* What you will do: Give the entries below, from the line containing "Given: Tap Thêm vào giỏ hàng label" through the end of the entries, as a JSON list of strings with one string per line. Skip blank lines and leave out the pictures.

* Data for processing:

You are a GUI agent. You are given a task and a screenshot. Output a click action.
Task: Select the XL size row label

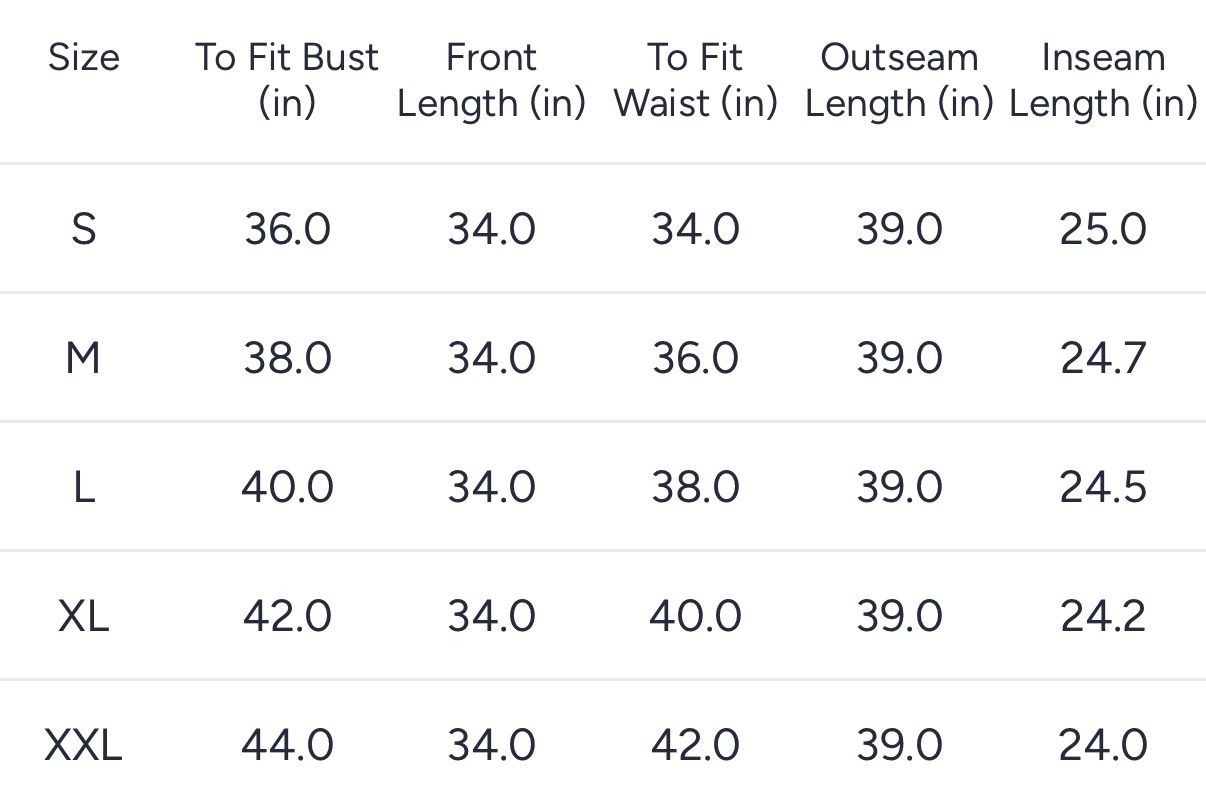[84, 616]
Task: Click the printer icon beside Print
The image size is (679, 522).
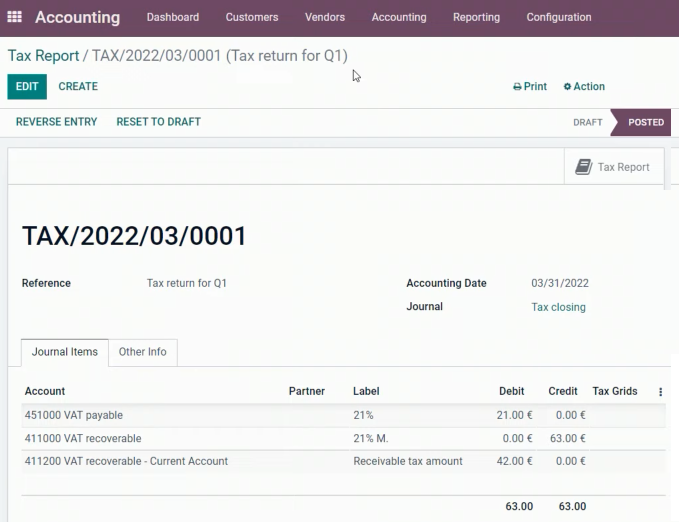Action: (517, 87)
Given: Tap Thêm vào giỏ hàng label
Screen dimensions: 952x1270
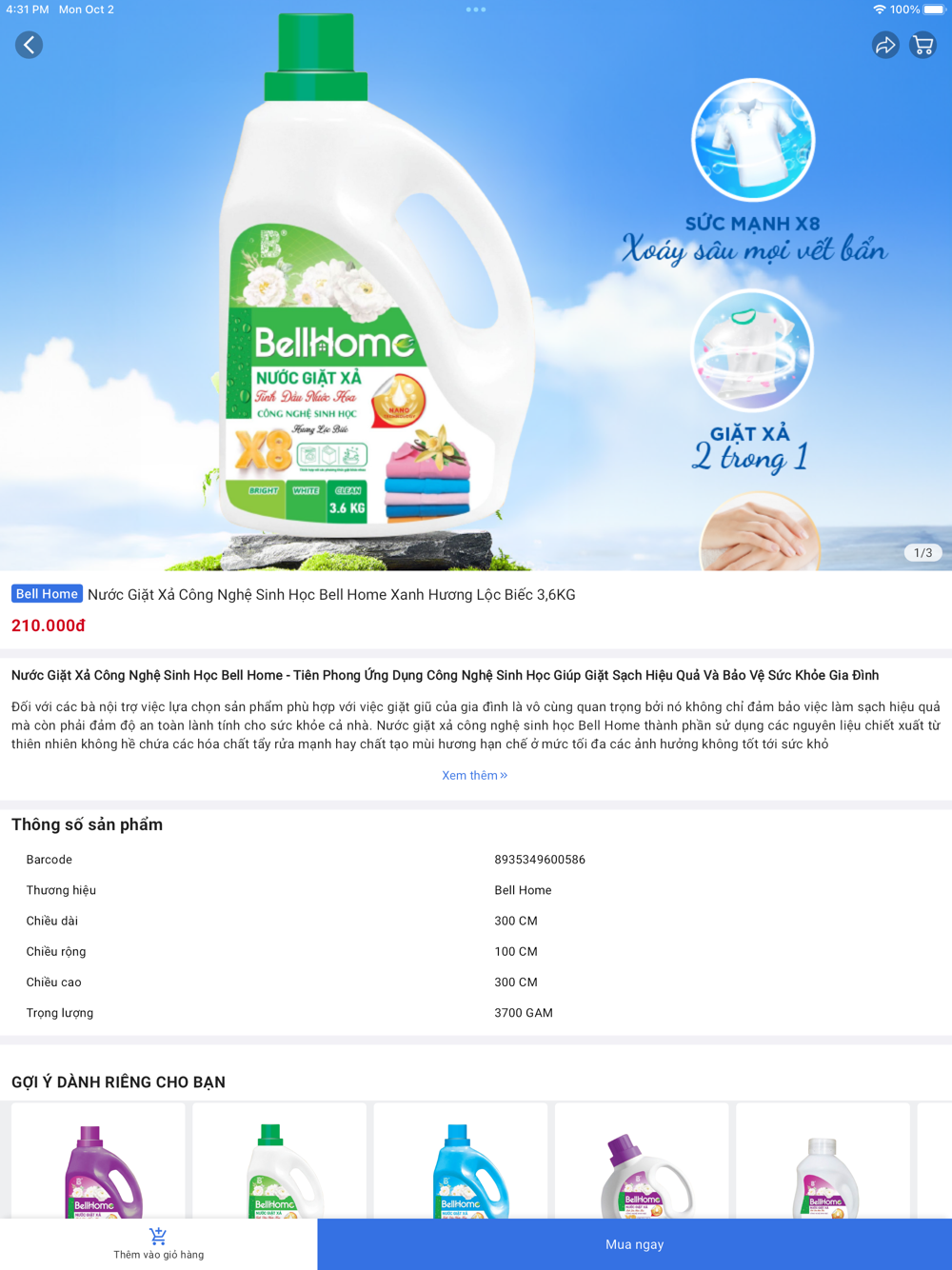Looking at the screenshot, I should point(159,1255).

* Solution to this exercise:
[
  "Given: Tap Thêm vào giỏ hàng label",
  "Screen dimensions: 952x1270",
  "Looking at the screenshot, I should point(159,1255)."
]